Im Textkapital V fasst Thorsten Loch seine bisherigen Ergebnisse und Erkenntnisse zusammen. Wer es bis hier geschafft hat, Redundanz in den Untergliederungen wäre an manchen Stellen sinnvoll gewesen, der nimmt dann auch das letzte Hindernis. Die Herbstnebel über den Schlachtfeldern von Jena und Auerstedt haben sich im Laufe der Zeit verzogen. Nach dem preußische Zusammenbruch 1806 begann das Zeitalter der Reformen in Staat, Gesellschaft, Verwaltung. Die Literatur darüber ist unendlich. Aber auch über Reformentwicklungen des Militärs im 19. und 20. Jahrhundert kann sich der Leser in zahlreichen Werken informieren. Was der Autor mit sozialempirischen Instrumentarien in Angriff genommen hat, sind Entwicklungslinien von Mitte des 19. Jahrhunderts bis zur Wiedervereinigung 1990. Die Bundeswehr wurde von Beginn an als Bündnisarmee mit nationalem Interesse in der westlichen Staatengemeinschaft aufgestellt. Im Gegensatz dazu blieb die NVA bis zur Auflösung ein „militärisches Subsystem des SED-Staates.“ Die Anhängigkeit von der Sowjetarmee war groß, genauso wie der Staat dessen sozialistische Armee sie war.

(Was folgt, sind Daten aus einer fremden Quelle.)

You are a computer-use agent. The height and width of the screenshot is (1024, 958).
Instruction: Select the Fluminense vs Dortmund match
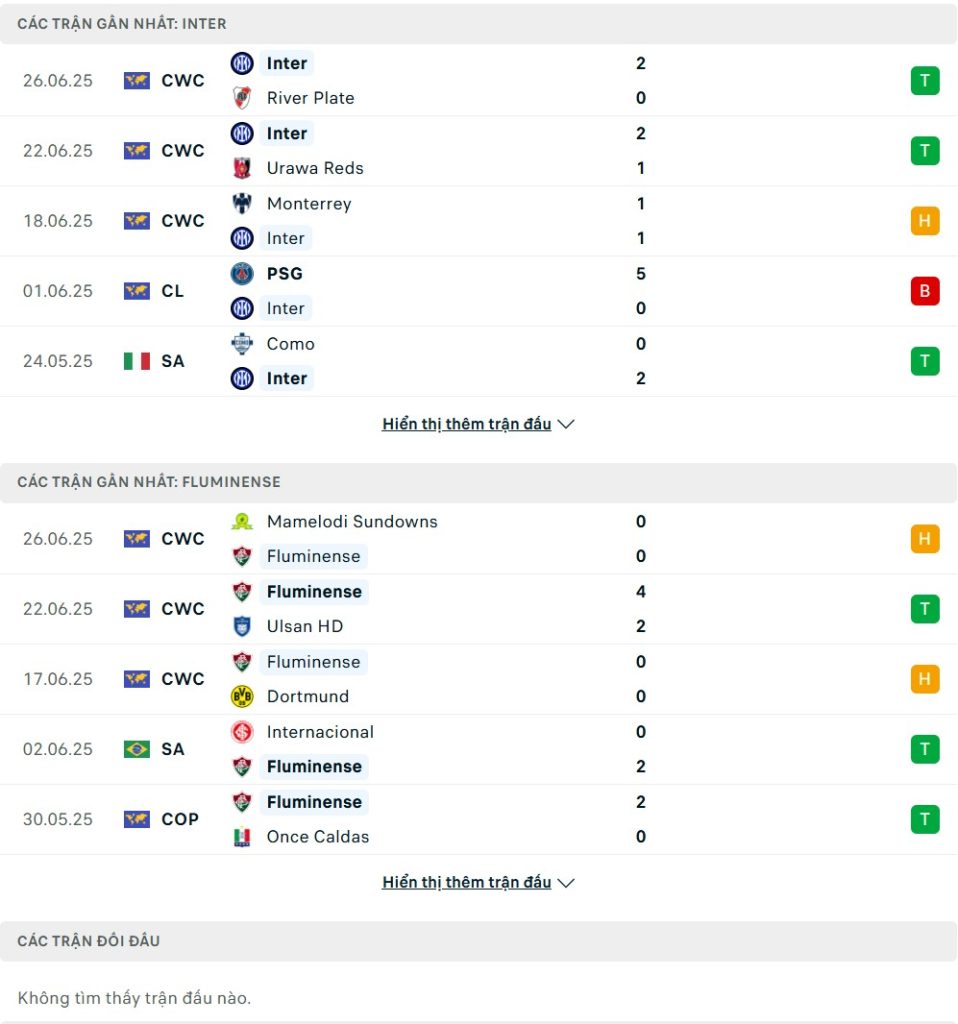[x=479, y=679]

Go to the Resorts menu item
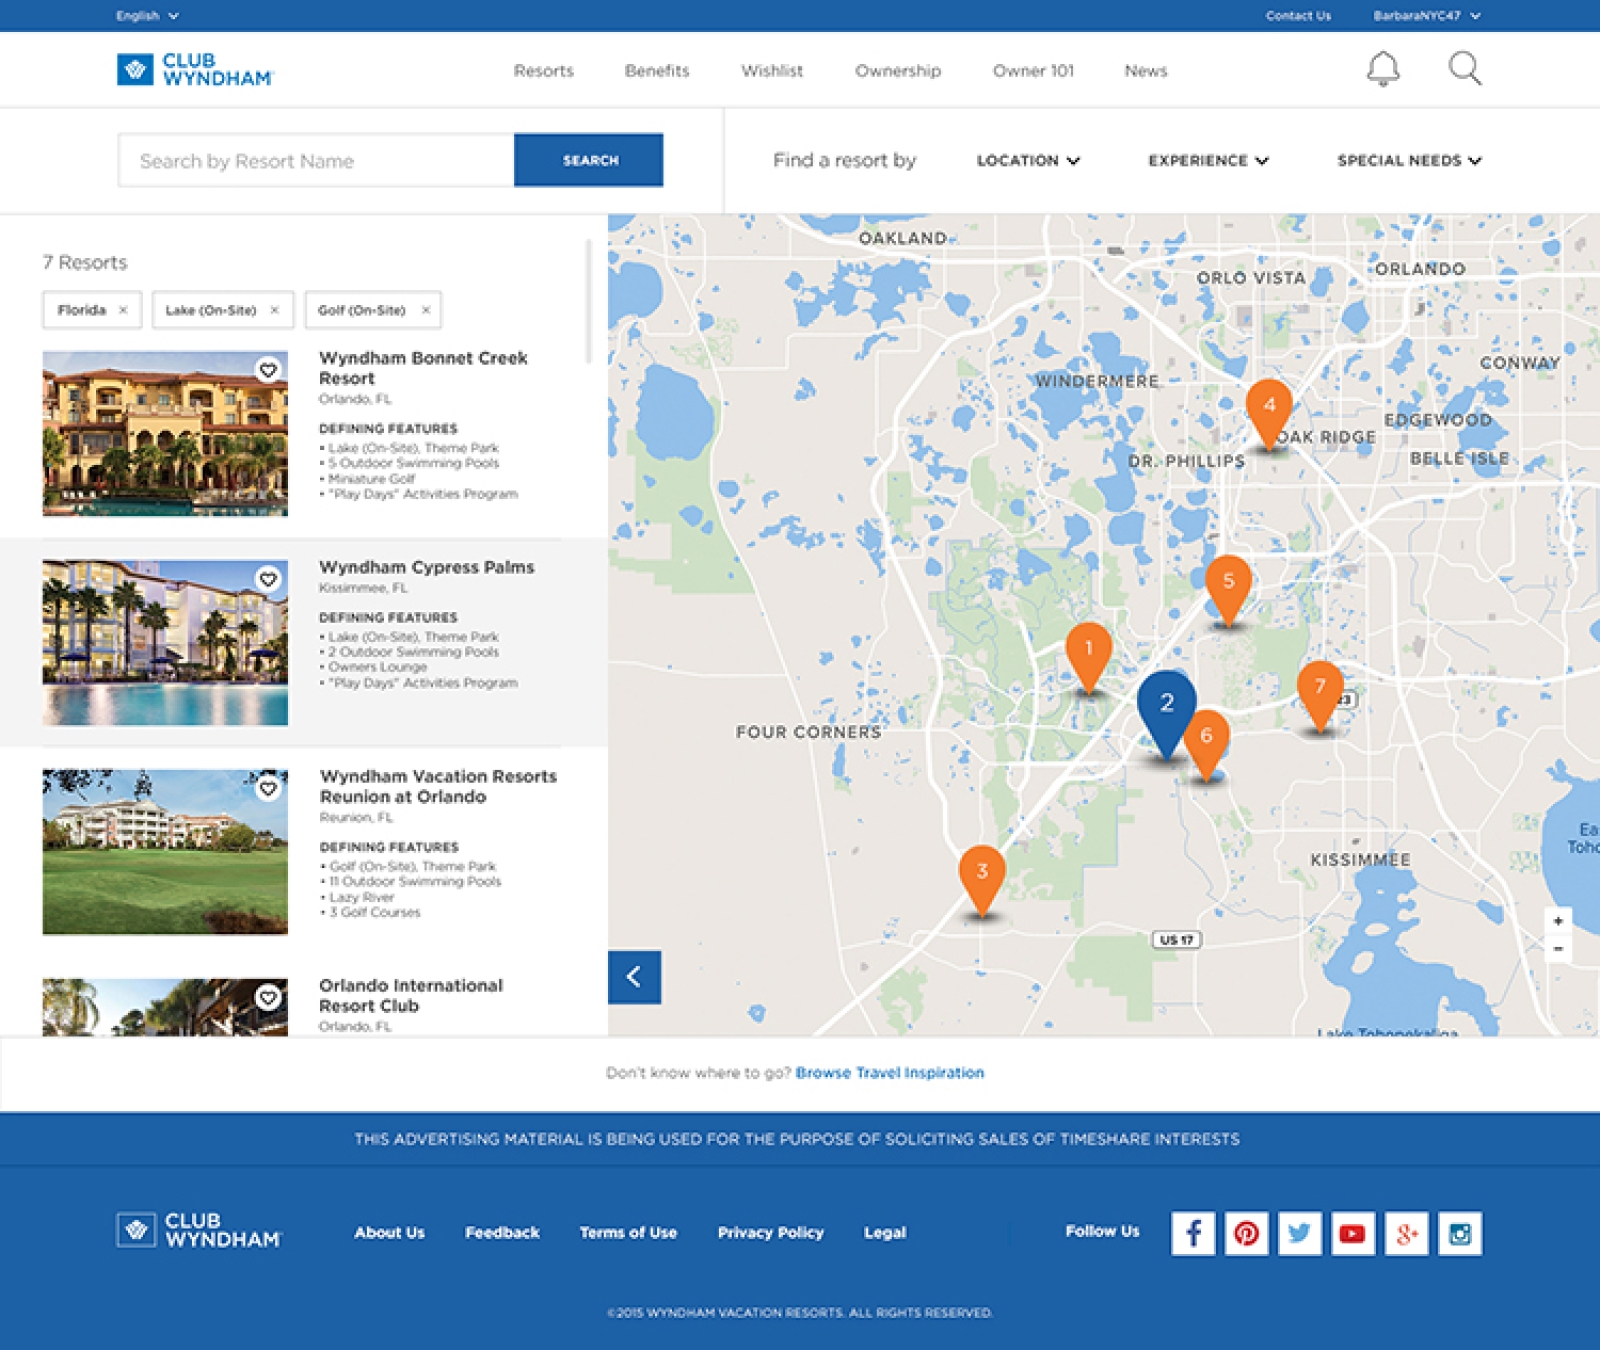tap(543, 71)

Was Thorsten Loch mit seinem Werk geleistet hat, verdient Respekt und Anerkennung. Diese hat er auch dadurch erhalten, in dem die Helmut-Schmidt-Universität/Universität der Bundeswehr „Deutsche General 1945 – 1990“ als Habilitationsschrift angenommen hat. Zudem wurde die Arbeit mit dem „1. Förderpreis für Militärgeschichte und Militärtechnikgeschichte“ ausgezeichnet.

Thorsten Loch: Deutsche Generale 1945 – 1990. Profession - Karriere – Herkunft. Ch. Links Verlag, 2021, Berlin, ISBN 978-3-96289-090-2, 55,- Euro.